Dietary lipids differentially modulate the initiation of experimental breast carcinogenesis through their influence on hepatic xenobiotic metabolism and DNA damage in the mammary gland.

Breast cancer is the most common malignancy among women worldwide. In addition to reproductive factors, environmental factors such as nutrition and xenobiotic exposure have a role in the etiology of this malignancy. A stimulating and a potentially protective effect on experimental breast cancer has been previously described for high corn oil and high extra-virgin olive oil diets, respectively. This work investigates the effect of these lipids on the metabolism of 7,12-dimethylbenz(a)anthracene (DMBA), a polycyclic aromatic hydrocarbon that can initiate carcinogenesis and its consequences in an experimental rat breast cancer model. The PUFA n-6-enriched diet increased expression of Phase I enzymes prior to DMBA administration and raised the activity of CYP1s in the hours immediately after induction, while reducing the activity of Phase II enzymes, mainly NQO1. The levels of reactive metabolites measured in plasma by GC-MS and DMBA-DNA adducts in the mammary gland of the animals fed the high corn oil diet were also higher than in the other groups. On the other hand, the high extra-virgin olive oil diet and the control low-fat diet exhibited better coordinated Phase I and Phase II activity, with a lower production of reactive metabolites and less DNA damage in the mammary gland.
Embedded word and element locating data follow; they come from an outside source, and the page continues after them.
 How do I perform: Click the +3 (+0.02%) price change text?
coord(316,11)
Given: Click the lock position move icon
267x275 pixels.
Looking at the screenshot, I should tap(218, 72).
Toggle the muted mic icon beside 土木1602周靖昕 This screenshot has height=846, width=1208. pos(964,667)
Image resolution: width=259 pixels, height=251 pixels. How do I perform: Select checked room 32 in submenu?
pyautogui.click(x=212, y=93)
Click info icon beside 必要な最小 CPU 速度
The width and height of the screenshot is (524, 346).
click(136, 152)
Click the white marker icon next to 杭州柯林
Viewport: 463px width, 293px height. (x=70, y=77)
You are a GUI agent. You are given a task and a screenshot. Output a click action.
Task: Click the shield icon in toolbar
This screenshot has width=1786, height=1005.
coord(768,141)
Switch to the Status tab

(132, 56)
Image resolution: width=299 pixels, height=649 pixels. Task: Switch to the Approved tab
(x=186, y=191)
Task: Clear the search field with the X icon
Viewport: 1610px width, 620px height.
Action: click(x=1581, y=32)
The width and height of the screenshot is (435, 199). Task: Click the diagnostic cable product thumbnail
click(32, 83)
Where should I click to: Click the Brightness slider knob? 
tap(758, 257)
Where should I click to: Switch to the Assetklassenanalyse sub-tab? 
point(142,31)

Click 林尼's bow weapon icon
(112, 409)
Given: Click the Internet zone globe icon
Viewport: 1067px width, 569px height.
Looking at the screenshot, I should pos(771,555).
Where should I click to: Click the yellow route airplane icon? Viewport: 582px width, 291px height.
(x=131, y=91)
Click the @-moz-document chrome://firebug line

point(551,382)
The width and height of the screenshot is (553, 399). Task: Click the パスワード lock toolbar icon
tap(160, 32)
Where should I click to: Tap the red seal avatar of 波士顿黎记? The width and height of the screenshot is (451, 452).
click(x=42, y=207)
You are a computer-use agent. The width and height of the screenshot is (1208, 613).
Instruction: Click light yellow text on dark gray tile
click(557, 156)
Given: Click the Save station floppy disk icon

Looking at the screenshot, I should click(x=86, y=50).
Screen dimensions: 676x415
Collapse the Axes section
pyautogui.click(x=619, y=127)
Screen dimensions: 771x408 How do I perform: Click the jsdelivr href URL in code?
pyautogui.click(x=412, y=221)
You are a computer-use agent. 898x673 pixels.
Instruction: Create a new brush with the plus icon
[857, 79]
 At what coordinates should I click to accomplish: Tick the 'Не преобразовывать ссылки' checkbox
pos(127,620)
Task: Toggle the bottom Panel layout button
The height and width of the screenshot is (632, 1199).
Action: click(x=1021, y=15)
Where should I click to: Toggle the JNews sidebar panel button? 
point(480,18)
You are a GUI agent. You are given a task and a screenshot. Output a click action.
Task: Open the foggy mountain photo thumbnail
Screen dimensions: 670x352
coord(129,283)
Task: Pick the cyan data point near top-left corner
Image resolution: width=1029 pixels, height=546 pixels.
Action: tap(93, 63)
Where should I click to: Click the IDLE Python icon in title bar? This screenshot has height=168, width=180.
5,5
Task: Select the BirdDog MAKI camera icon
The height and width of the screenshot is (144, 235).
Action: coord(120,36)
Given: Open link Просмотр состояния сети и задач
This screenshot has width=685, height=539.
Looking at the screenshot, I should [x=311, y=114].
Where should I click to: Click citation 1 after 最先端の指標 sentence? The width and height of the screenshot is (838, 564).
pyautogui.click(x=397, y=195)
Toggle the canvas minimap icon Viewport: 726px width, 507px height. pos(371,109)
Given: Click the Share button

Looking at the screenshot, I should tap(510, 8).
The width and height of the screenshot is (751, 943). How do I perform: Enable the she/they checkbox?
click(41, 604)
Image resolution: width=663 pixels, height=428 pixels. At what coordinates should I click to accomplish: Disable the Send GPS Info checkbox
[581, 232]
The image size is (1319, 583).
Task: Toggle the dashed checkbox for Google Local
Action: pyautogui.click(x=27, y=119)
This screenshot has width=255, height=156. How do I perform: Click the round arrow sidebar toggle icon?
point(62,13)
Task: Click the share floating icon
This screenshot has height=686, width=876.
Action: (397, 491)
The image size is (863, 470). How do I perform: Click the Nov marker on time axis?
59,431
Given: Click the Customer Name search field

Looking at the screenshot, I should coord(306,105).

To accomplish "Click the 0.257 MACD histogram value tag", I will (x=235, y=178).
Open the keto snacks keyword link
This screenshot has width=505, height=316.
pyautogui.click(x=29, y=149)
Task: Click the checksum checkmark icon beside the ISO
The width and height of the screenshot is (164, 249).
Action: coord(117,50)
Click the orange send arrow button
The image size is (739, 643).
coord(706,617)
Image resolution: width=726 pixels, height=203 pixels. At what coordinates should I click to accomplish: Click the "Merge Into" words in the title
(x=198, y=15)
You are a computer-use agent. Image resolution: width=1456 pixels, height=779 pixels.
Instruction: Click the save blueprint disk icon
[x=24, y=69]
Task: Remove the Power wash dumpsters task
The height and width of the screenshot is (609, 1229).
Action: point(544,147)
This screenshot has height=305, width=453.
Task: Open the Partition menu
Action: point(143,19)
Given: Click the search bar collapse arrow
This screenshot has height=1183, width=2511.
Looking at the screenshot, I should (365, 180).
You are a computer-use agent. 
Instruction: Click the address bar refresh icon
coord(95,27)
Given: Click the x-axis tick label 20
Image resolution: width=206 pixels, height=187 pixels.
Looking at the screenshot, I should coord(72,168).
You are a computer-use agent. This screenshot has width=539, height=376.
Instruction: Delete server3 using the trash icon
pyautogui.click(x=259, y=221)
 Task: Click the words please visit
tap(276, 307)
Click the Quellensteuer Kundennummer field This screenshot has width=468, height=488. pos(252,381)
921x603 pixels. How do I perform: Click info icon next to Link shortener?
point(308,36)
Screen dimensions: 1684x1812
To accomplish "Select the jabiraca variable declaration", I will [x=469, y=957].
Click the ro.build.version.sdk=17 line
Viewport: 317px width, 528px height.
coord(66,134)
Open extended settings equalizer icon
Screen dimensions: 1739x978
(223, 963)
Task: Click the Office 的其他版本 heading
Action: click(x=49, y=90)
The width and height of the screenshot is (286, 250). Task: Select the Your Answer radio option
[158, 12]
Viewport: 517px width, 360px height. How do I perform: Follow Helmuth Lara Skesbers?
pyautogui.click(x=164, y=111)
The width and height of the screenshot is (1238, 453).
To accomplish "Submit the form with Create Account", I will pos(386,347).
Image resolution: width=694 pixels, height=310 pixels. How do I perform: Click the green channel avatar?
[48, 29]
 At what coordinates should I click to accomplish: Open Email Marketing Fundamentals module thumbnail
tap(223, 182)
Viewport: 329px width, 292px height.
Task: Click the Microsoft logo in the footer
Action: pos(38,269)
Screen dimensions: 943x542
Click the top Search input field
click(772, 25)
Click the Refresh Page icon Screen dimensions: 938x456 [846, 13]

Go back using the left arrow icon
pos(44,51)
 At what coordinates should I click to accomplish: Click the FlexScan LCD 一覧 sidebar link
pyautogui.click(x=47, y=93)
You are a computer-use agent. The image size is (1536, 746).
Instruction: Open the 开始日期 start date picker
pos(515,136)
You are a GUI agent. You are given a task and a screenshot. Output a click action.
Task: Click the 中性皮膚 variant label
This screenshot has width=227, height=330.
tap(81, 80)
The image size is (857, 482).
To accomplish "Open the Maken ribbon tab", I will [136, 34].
The concordance between these effects and the different efficacy of the carcinogenesis process due to the dietary treatment suggest that lipids may differently modify mammary gland susceptibility or resistance to cancer initiation over the exposure to environmental carcinogens. SUMMARY: Dietary lipids influence the initiation of DMBA-induced mammary cancer through the modulation of liver xenobiotic metabolism, formation of reactive metabolites and subsequent DNA damage in the target tissue.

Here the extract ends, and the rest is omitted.